== Wymagania ćwiczenia ==
a – Przepisz bez zmian fragment tekstu o piecach od słów "Z rozmysłem zdecydowaliśmy" aż do słów "nie można ignorować." włącznie.
b – Przepisz wiersze danych od wiersza zawierającego "Identify the location" aż do wiersza zawierającego "center [118, 184]." włącznie, zamieniając w nich "pixels" na "px" i nie zmieniając niczego innego.

== Dostarczony tekst ==
==================================================
Piece ponad wszystko!
Z rozmysłem zdecydowaliśmy się na pozostanie przy tej starodawnej technologii grzewczej. Po pierwsze: działa świetnie, nawet przy zdezelowanych paleniskach. Nawet w największe mrozy dom w trzy godziny robił się cieplutki tak, że można było latać półnago. A po drugie: nowoczesny piec CO, z tymi wszystkimi rurkami i kaloryferami, w wiejskiej chacie, pasowałby jak pięść do nosa. I jeszcze konieczność zepsucia bryły domku dodatkowym pomieszczeniem na kotłownię. Piece są piękne, po prostu! Można się o nie oprzeć i ogrzać zadek, powiesić na nich ręcznik lub szlafrok, który rano jest przyjemnie cieplutki. Słychać i widać ogień, którego blask pełza po ścianach, wyzierając ze szpar między fajerkami. Już po pierwszej nocy wiedzieliśmy, że chcemy się grzać tylko w ten sposób. Podobnego zdania był nasz pies. A jego opinii nie można ignorować.
Prędko rozpuściliśmy zatem po okolicy wici: potrzebny zdun, najchętniej niemłody, żeby znał swój fach. Kogo nie spytać – kierował nas do mitycznego Pana Mariana z Kosowa. Rzecz jasna, wiekowi zdunowie nie posiadają telefonów. Do zduna chadza się we własnej osobie, dom z kapliczką w ogródku, przy drodze na cmentarz. I wcale nie jest łatwo go zastać. To nie miejski fachowiec, który nie rozstaje się z komórką i jest ciągle w pędzie. Pan Marian ma kury, które wydziobały trawę na podwórzu do ostatniego źdźbła, i które ciągle są głodne, więc trzeba podsypać im ziarna. Pan Marian jest poważaną personą w miasteczku, i jak pojedzie na rowerze po zakupy, to przepada na wiele godzin, bo z każdą spotkaną osobą musi zamienić choć kilka słów (a szczególnie z paniami). Jednak gdy w końcu zastałem Pana Mariana i na przybicie targu uścisnął mi dłoń łapskiem wielkim jak bochen chleba, wiedziałem, że zleciłem pracę właściwemu człowiekowi.
==================================================
(Zapisane wpisy danych)
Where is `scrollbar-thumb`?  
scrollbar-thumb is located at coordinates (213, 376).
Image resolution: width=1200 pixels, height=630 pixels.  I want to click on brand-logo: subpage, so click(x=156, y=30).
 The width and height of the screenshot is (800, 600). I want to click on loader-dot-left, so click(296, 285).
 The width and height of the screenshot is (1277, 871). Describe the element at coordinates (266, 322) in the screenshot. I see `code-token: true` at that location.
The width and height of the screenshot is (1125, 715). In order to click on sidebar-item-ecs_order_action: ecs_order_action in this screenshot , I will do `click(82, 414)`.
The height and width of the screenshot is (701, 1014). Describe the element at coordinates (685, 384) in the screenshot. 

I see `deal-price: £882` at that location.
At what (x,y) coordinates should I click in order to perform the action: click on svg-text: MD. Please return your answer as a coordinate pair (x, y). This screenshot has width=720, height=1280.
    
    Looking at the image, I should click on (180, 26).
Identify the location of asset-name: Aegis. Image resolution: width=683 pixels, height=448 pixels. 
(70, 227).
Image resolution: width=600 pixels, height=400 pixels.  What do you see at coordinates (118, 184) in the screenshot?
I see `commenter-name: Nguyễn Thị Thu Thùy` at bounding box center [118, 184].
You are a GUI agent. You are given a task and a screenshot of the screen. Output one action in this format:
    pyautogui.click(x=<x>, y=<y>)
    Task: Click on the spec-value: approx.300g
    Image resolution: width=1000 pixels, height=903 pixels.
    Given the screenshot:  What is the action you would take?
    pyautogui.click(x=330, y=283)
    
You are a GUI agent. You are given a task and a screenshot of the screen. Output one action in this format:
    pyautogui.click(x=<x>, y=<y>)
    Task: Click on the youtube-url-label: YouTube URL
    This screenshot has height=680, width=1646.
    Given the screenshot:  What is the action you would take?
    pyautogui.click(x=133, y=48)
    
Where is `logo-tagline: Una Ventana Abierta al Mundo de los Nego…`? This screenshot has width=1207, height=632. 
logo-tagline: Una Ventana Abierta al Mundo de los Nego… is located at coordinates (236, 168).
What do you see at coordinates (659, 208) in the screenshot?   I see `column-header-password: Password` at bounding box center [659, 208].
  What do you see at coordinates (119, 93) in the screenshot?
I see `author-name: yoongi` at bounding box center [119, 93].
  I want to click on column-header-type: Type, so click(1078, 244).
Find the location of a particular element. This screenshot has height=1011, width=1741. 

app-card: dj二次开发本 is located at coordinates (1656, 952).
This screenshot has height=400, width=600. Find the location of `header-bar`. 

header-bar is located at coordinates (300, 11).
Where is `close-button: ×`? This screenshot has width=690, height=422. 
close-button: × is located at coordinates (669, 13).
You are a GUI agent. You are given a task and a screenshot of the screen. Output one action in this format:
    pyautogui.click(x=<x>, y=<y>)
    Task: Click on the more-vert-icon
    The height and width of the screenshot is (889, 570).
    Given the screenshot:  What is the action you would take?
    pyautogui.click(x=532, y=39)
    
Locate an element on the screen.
==================================================
== Wyniki ćwiczenia ==
a –
Z rozmysłem zdecydowaliśmy się na pozostanie przy tej starodawnej technologii grzewczej. Po pierwsze: działa świetnie, nawet przy zdezelowanych paleniskach. Nawet w największe mrozy dom w trzy godziny robił się cieplutki tak, że można było latać półnago. A po drugie: nowoczesny piec CO, z tymi wszystkimi rurkami i kaloryferami, w wiejskiej chacie, pasowałby jak pięść do nosa. I jeszcze konieczność zepsucia bryły domku dodatkowym pomieszczeniem na kotłownię. Piece są piękne, po prostu! Można się o nie oprzeć i ogrzać zadek, powiesić na nich ręcznik lub szlafrok, który rano jest przyjemnie cieplutki. Słychać i widać ogień, którego blask pełza po ścianach, wyzierając ze szpar między fajerkami. Już po pierwszej nocy wiedzieliśmy, że chcemy się grzać tylko w ten sposób. Podobnego zdania był nasz pies. A jego opinii nie można ignorować.

b –
Identify the location of asset-name: Aegis. Image resolution: width=683 px, height=448 px. 
(70, 227).
Image resolution: width=600 px, height=400 px.  What do you see at coordinates (118, 184) in the screenshot?
I see `commenter-name: Nguyễn Thị Thu Thùy` at bounding box center [118, 184].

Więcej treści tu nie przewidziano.